Y es que el hecho de emprender
una nueva vida en otro sitio no tiene por qué implicar una renuncia. Somos lo
que somos y también lo que hemos hecho, y cuando se trata de cambiarlo todo,
hay algo que no se puede cambiar y es el pasado. No se puede cambiar aquella
taza de té en la terraza del ático, no se puede cambiar el regalo que tanta
ilusión le hizo, no se pueden cambiar todas aquellas risas que poblaron cada
uno de los rincones de la casa, no se pueden cambiar las valentías como tampoco
los malos momentos porque ellos, sí también, son parte de la felicidad. Y no se
pueden entregar a cualquiera las cuatro paredes donde se ha vivido, se ha
dormido, se ha amado, se ha reído y se ha llorado. Tiene que haber un proyecto
de felicidad detrás, como lo hubo en su día y se construyó año tras año. Solo
que la cuestión de los escalones implica buscarse otro nido. Y todo el mundo
sabe que buscarse otro nido ya es otra cuestión.

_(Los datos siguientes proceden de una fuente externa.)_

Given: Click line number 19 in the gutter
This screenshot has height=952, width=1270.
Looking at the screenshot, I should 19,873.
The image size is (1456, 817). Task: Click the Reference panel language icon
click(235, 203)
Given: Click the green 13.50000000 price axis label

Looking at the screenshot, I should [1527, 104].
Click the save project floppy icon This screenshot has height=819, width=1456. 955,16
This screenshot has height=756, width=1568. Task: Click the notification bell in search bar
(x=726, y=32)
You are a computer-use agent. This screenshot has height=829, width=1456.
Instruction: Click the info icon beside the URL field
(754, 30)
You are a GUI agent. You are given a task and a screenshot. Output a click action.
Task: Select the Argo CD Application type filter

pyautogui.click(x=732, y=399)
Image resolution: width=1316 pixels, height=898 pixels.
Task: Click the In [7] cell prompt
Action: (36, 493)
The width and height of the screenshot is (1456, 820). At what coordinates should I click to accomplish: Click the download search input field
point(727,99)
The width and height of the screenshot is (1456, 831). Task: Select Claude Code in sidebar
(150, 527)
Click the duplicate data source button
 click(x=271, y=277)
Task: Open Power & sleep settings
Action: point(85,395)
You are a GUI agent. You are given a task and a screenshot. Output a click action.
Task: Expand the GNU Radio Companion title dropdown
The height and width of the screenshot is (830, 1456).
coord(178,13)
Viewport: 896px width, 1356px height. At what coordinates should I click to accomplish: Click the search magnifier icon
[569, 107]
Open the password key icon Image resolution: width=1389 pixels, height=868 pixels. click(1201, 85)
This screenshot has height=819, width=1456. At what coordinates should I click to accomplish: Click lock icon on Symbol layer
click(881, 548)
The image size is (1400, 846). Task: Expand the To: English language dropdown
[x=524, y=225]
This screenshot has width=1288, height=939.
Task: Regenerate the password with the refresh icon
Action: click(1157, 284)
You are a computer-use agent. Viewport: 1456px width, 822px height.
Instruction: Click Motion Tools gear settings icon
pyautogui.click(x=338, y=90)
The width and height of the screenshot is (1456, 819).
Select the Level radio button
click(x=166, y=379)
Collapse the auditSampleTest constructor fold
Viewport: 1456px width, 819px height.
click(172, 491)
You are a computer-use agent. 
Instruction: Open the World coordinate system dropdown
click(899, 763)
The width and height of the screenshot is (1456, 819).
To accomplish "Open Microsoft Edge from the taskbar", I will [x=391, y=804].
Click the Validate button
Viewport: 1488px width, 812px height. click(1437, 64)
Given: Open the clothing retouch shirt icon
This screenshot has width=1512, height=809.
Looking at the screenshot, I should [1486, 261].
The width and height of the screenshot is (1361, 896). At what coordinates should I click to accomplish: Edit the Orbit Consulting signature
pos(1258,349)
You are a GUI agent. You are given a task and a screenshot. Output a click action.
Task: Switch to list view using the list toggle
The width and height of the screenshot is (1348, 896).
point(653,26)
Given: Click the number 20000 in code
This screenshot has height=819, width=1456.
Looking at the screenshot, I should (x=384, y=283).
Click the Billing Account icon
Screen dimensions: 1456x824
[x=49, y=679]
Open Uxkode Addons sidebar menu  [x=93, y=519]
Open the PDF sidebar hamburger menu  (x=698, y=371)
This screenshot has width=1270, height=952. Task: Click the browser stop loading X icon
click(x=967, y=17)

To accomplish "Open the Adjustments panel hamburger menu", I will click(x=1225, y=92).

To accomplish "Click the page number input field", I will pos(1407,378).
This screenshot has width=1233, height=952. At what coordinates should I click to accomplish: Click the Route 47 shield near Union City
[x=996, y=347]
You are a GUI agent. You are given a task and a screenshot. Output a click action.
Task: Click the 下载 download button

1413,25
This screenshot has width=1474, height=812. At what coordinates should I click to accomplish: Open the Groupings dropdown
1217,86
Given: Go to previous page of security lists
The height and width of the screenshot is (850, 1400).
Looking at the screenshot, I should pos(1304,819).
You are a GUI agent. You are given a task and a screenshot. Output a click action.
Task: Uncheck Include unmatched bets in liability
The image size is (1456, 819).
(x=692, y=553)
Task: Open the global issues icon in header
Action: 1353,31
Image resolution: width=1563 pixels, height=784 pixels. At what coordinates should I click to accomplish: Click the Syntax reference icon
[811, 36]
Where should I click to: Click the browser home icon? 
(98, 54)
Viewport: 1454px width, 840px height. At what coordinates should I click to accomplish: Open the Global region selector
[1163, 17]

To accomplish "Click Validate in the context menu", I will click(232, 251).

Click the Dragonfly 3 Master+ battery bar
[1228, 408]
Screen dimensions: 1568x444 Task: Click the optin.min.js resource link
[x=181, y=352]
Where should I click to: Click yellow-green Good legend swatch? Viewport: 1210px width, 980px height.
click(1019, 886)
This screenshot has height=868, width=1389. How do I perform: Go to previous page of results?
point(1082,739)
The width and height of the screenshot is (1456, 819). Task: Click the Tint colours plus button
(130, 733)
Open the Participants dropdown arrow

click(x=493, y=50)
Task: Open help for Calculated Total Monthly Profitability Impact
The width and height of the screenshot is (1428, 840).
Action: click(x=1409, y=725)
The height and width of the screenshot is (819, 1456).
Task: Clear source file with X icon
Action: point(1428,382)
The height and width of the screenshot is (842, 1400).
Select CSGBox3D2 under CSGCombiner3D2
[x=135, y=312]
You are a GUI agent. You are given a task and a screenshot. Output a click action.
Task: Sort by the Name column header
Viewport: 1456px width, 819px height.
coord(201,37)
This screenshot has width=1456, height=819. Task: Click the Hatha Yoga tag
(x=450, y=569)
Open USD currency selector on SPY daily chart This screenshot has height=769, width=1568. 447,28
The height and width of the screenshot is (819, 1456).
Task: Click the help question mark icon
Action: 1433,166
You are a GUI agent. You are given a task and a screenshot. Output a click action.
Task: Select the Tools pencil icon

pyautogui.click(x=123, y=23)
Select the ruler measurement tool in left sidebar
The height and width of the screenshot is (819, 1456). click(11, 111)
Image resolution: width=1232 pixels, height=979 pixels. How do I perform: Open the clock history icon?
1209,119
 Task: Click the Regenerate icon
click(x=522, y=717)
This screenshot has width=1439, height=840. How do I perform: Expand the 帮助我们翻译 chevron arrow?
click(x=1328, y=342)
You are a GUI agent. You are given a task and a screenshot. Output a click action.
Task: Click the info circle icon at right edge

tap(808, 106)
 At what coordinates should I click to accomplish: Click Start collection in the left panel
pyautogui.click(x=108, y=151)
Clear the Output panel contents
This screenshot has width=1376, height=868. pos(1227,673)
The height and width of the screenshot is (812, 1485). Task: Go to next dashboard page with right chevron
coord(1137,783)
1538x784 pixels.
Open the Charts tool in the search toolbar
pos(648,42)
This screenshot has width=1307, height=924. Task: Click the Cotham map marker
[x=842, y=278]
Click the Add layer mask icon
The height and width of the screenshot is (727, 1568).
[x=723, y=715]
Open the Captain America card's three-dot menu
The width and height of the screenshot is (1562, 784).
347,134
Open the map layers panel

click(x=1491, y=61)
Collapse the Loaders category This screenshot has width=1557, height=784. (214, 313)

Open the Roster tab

Película de sonrisa permanente
y comodidad agradable con Morgan Freeman y Diane Keaton construyendo con
sabiduría unos personajes que se mueven por Nueva York con la relajación propia
de la edad, con el billete de vuelta de todo pero que todavía tienen que ir a
por algo, con la ilusión de una vejez que se acerca a pasos agigantados pero
que todavía no es una amenaza. Ellos son maravillosos. En todas sus miradas hay
dobles sentidos, químicas aparentes, complicidades insinuadas. Dan ganas de
comprarles el piso para saborear todas sus experiencias y la mirada cae y los
párpados acompañan a los labios para que el gesto sea el de espectador
agradecido y complaciente. Al fin y al cabo, les vamos a perdonar todo. Incluso
sus rarezas. Incluso su perrita harto fea.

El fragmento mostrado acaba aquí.